**Task directions**
Work out the count of lines in the material where the string "toolbar" shows up, and reply with it alone.

□ □ □ □ □ □ □

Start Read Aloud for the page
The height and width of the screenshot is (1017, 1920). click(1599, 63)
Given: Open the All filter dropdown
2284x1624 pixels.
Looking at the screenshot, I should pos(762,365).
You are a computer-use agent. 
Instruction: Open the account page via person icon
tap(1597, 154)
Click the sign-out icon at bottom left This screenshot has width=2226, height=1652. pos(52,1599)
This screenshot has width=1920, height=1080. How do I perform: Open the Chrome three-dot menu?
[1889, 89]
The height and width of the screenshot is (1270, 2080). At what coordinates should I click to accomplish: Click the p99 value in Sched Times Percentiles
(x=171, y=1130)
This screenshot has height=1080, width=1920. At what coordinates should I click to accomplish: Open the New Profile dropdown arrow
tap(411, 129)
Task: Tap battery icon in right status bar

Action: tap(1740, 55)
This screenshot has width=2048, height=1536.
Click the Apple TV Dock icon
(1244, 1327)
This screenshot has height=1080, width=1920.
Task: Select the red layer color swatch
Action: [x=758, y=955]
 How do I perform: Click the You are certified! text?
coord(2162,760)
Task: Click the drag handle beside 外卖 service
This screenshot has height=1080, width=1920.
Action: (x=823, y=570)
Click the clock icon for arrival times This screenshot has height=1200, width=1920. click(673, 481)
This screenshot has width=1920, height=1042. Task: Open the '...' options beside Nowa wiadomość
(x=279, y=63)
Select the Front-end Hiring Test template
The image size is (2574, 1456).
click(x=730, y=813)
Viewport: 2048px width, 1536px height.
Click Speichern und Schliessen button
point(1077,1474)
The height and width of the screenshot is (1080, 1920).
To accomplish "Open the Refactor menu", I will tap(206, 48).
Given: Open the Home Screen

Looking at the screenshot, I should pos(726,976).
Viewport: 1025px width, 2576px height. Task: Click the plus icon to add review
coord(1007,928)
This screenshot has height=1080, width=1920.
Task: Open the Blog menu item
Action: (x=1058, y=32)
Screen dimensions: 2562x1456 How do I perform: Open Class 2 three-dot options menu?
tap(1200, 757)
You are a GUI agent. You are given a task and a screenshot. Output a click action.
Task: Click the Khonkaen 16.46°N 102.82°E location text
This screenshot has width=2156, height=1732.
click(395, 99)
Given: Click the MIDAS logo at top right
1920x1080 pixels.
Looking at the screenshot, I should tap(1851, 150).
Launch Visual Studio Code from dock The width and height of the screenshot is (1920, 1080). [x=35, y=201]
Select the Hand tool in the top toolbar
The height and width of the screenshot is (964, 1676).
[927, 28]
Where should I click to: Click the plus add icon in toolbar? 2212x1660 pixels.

□ □ □ □ □ □ □

**Reply to the exercise**
2